More disturbing is the reaction of ordinary Serbs and others who defend his behavior. Serb apologists claim post-Milosevic Serbia is not post-Hitler Germany, and that the acts of the one cannot be likened to the other. If not, why are the rationalizations and denials of Serbs so like those of Germans during the Nuremburg Trials? I am reminded of the film (Judgment at Nuremburg) with Spencer Tracy, Burt Lancaster, and Maximillian Schell. There is a scene in which Schell (defending a group of Nazi ex-judges) is brow-beating witnesses who were victims of Nazi ‘justice.’ Schell is effectively reenacting the same miscarriage of justice for which the judges are on trial in order to demonstrate how “reasonable” it all was.
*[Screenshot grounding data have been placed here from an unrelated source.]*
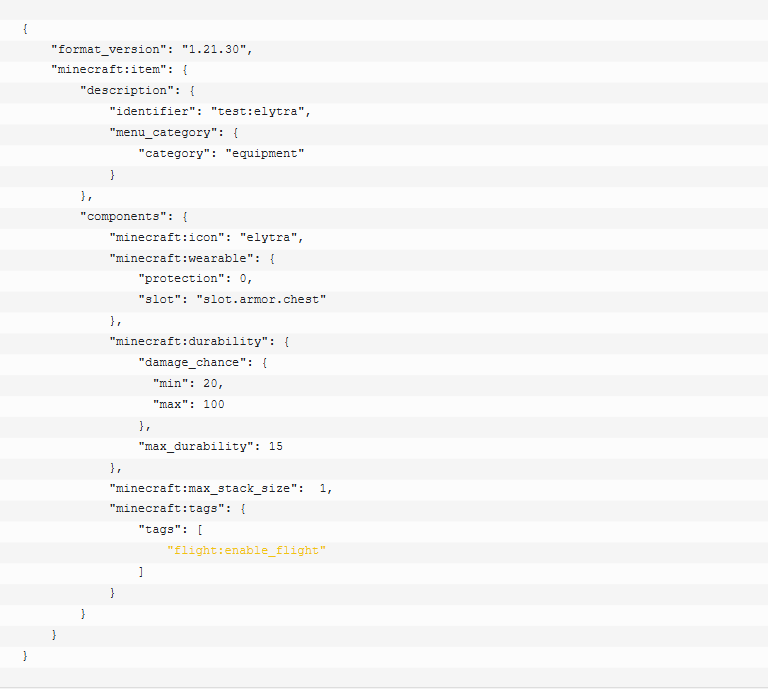Click the "minecraft:durability" component key
This screenshot has width=768, height=689.
coord(191,342)
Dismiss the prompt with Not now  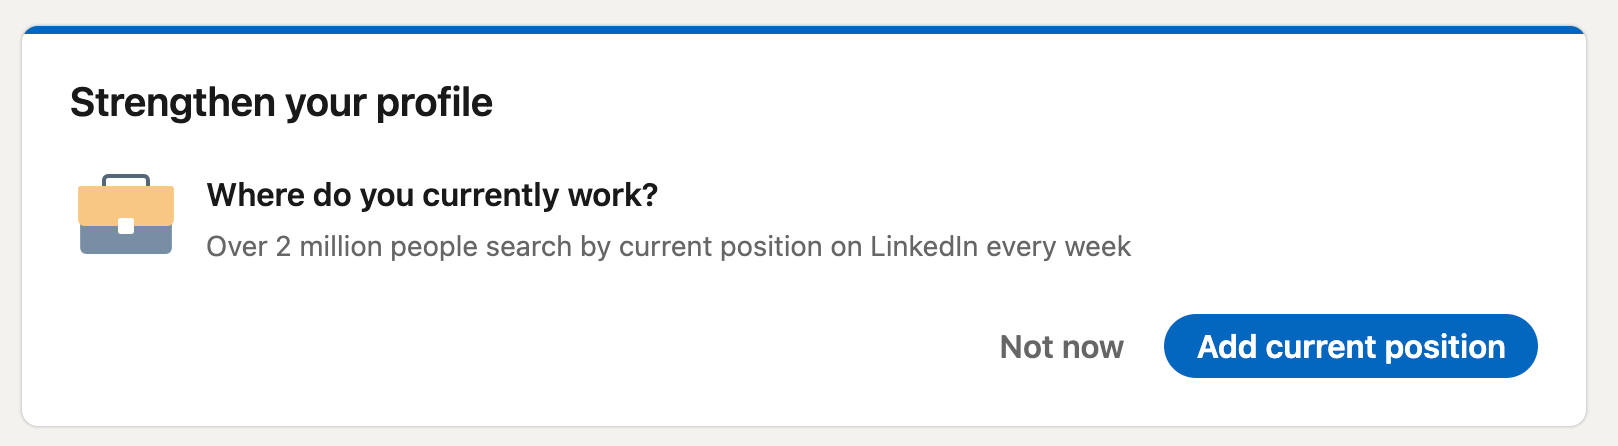tap(1062, 347)
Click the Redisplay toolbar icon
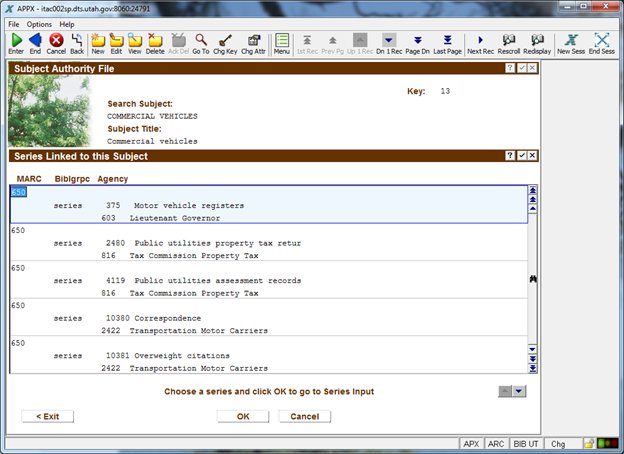This screenshot has width=624, height=454. click(x=537, y=42)
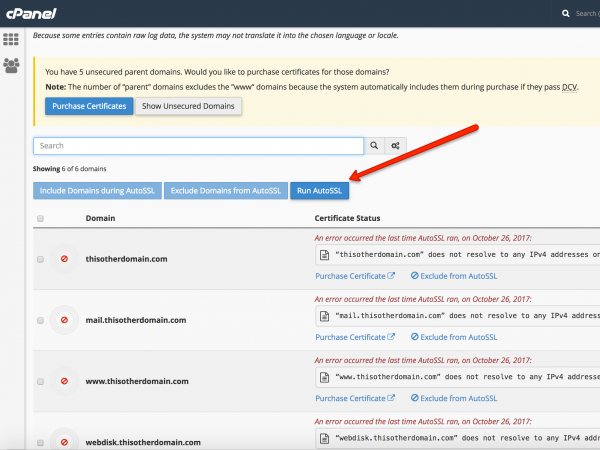Show Unsecured Domains
This screenshot has width=600, height=450.
tap(188, 106)
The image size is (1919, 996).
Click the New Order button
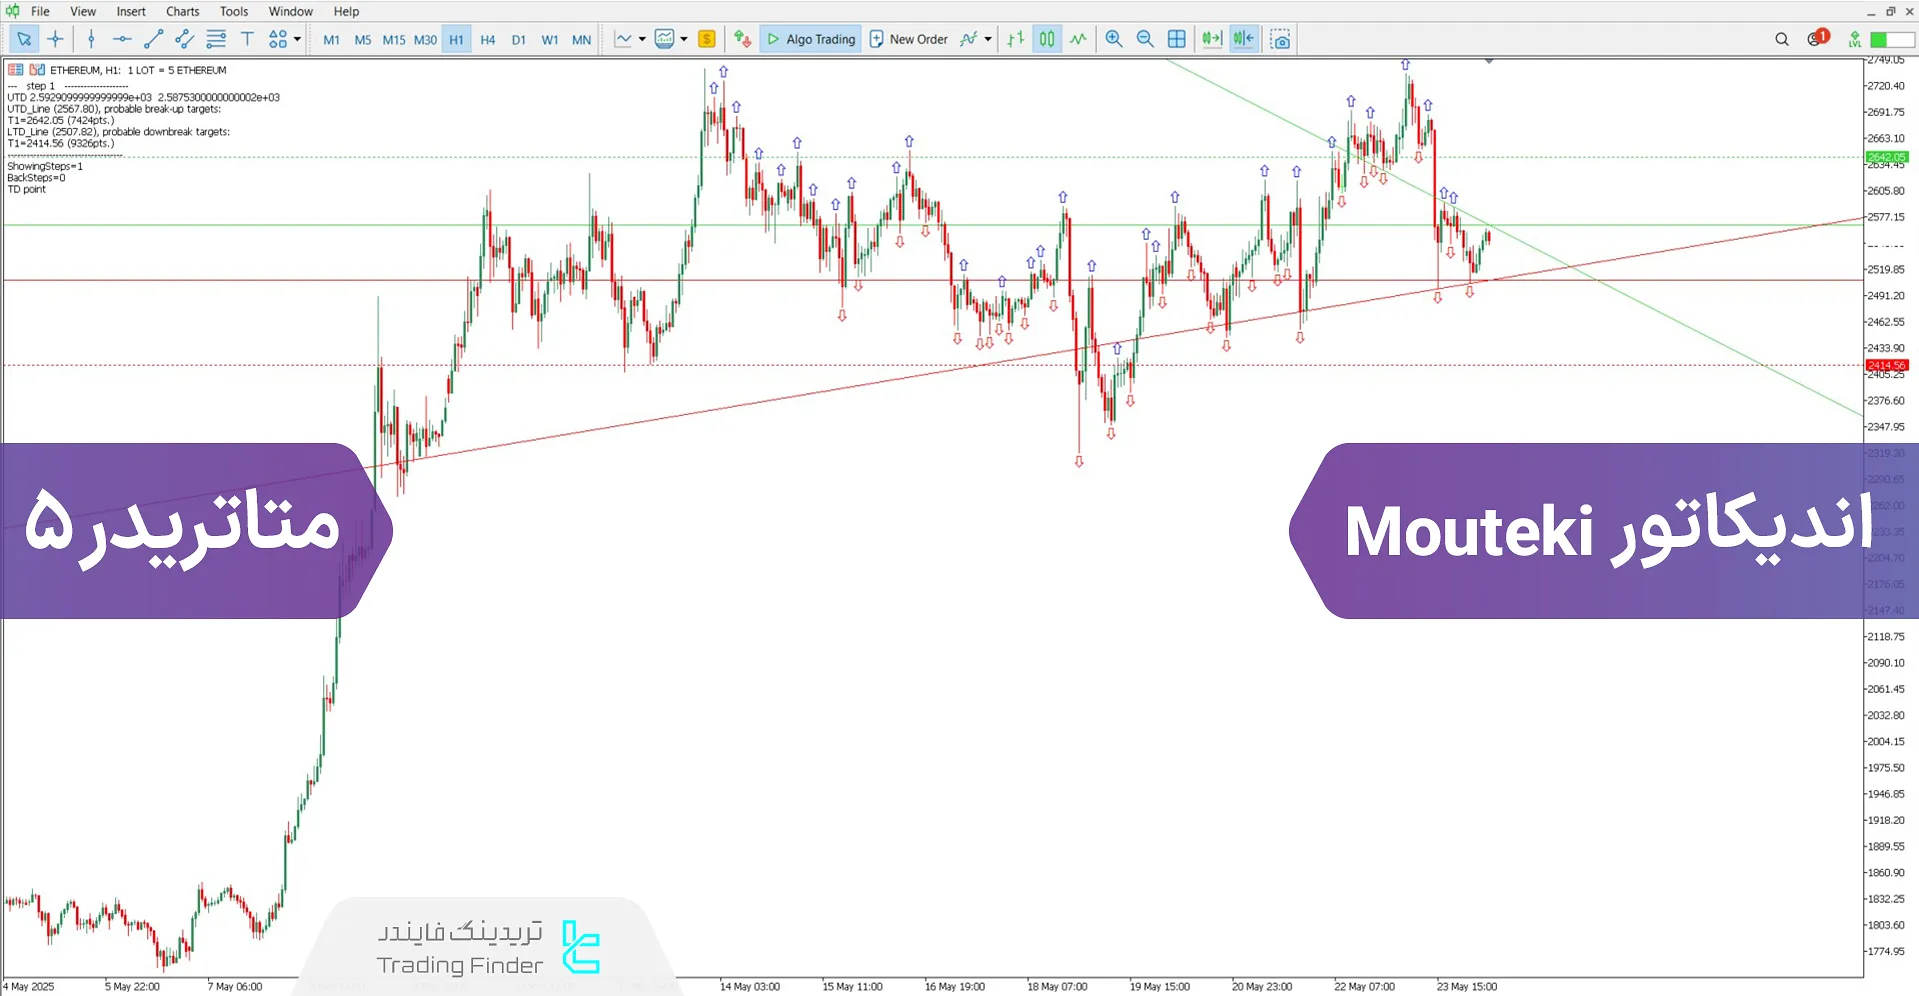pyautogui.click(x=908, y=39)
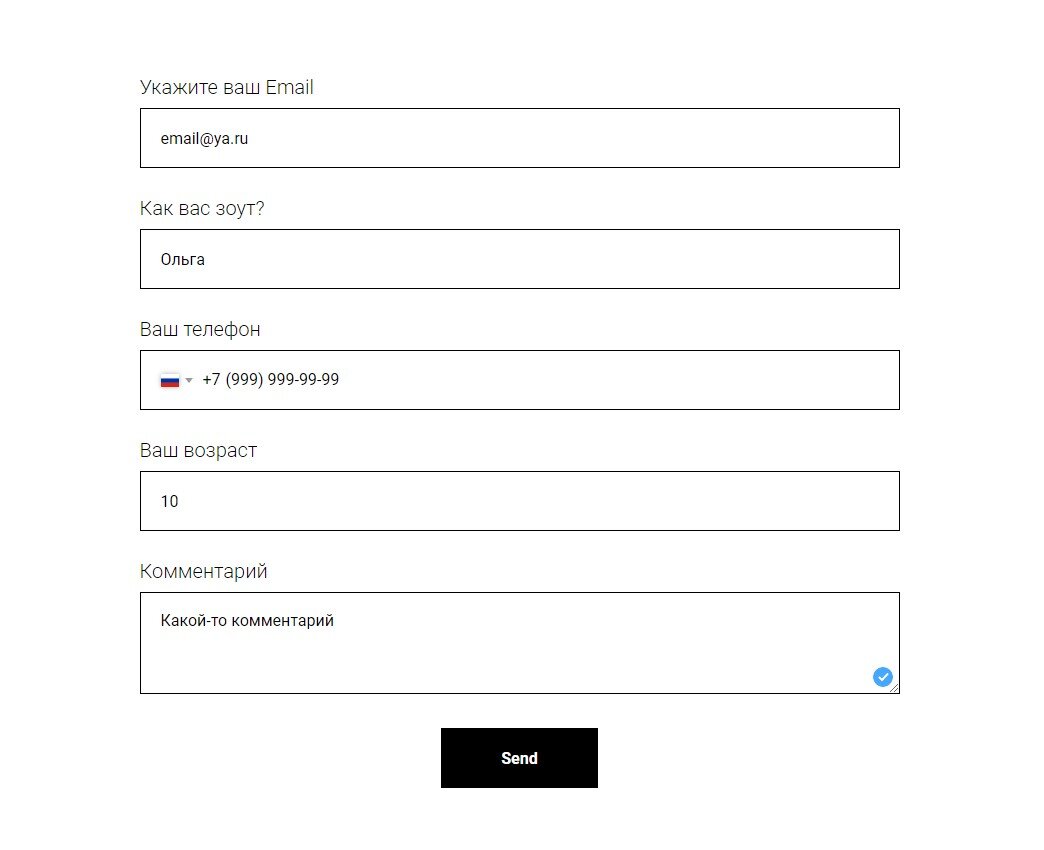Click the 'email@ya.ru' text
This screenshot has height=850, width=1044.
204,139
He shifts blame from the defendant/judges onto the witness/victims. They are made the cause of their own misfortune because they stood in violation of laws over which they had no volition and were, in any case, atrocious. Lancaster, as former chief-justice and now chief-defendant, rises to stop Schell’s repeating the kind of rationalization as led to a malignant justice to begin with. Background characters in the film protest they never knew what was happening, or that the Americans are no better to judge, or that it is better to forget in order to go on living. In Germany, no one knew and no one was to be held accountable. This same pattern seems to be playing out in former Yugoslavia. Perhaps, this was art and not perfect truth, but, if not, it is pretty close.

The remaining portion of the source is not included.